Huawei poderá ter uma licença temporário de 2 semanas

Num episódio que parece não ter fim para a Huawei e que a coloca no meio de uma guerra comercial entre os EUA e a China, vai ganhar novidades durante o dia de hoje. E são importantes, já que hoje é o dia em que termina a última licença temporário dada pelas autoridades norte-americanas à Huawei. E que deve conseguir mais uma extensão da sua licença.

No entanto, ao contrário dos 90 dias dados anteriormente, desta vez as autoridades dos EUA deverão dar uma licença temporária de duas semanas para poder continuar a trabalhar com empresas norte-americanas, segundo a agência Reuters.

Segundo o artigo da agência de notícias, esta licença de apenas duas semanas é dada para que a Huawei não perca totalmente a licença para continuar a trabalhar com as empresas norte-americanas, já que está um curso uma licença mais longa de 90 dias, mas que ainda não está pronta devido a obstáculos regulatórios.

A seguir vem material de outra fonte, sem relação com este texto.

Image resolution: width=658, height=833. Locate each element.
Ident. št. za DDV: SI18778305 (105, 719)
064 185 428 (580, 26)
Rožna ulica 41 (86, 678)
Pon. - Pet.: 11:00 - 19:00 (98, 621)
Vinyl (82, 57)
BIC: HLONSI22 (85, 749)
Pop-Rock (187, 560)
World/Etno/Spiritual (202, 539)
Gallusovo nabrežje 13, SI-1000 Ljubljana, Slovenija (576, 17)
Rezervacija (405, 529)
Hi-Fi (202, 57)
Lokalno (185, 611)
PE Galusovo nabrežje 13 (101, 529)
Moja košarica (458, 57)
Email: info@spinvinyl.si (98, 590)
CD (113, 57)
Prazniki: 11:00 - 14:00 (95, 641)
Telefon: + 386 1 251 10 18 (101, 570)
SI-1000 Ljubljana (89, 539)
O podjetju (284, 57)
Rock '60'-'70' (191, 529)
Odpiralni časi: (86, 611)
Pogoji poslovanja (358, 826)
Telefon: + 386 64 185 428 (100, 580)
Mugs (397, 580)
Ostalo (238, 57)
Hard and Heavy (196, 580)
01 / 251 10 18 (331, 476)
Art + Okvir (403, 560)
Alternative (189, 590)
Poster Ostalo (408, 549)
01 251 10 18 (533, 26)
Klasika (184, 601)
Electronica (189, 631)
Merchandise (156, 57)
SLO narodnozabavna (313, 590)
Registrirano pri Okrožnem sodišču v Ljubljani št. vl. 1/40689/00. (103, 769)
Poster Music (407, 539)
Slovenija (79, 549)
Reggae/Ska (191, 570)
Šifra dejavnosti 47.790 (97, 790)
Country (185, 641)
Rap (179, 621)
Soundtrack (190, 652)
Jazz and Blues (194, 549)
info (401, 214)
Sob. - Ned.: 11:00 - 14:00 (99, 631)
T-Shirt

No entanto, apenas as fontes da agência indicam isso, já que fontes oficiais de ambos os lados recusaram-se a fazer comentários.

Tendo decidido que os negócios da Huawei são uma ameaça à segurança nacional do país, os EUA colocaram a empresa numa lista negra comercial em maio, proibindo essencialmente as empresas americanas de negociarem e trabalharem com o gigante tecnológico chinês. Desde essa altura, foi dada duas licenças de três meses, que termina hoje, segunda-feira.

No entanto, tem havido boas notícias para a Huawei, já que recentemente retomaram os negócios com a Qualcomm e a ARM, empresas fundamentais para continuarem a produzir o seu processador Kirin, sendo que os resultados divulgados sobre os trimestres em que a fabricante está sob a alçada das entidades reguladoras norte-americanas, foram positivas, com um aumento de vendas.

Ainda assim, uma questão importante ainda está para ser resolvida – esta proibição fez com que os smartphones mais recentes da Huawei não pudessem obter licenças do Google e, embora eles ainda utilizem o Android, não contam com suporte ao Google Play Services, o que torna muito difícil a venda dos seus equipamentos no mercado ocidental e, por exemplo, o Huawei Mate 30 já foi anunciado e está à venda na China, mas nesta altura ainda não está disponível na Europa.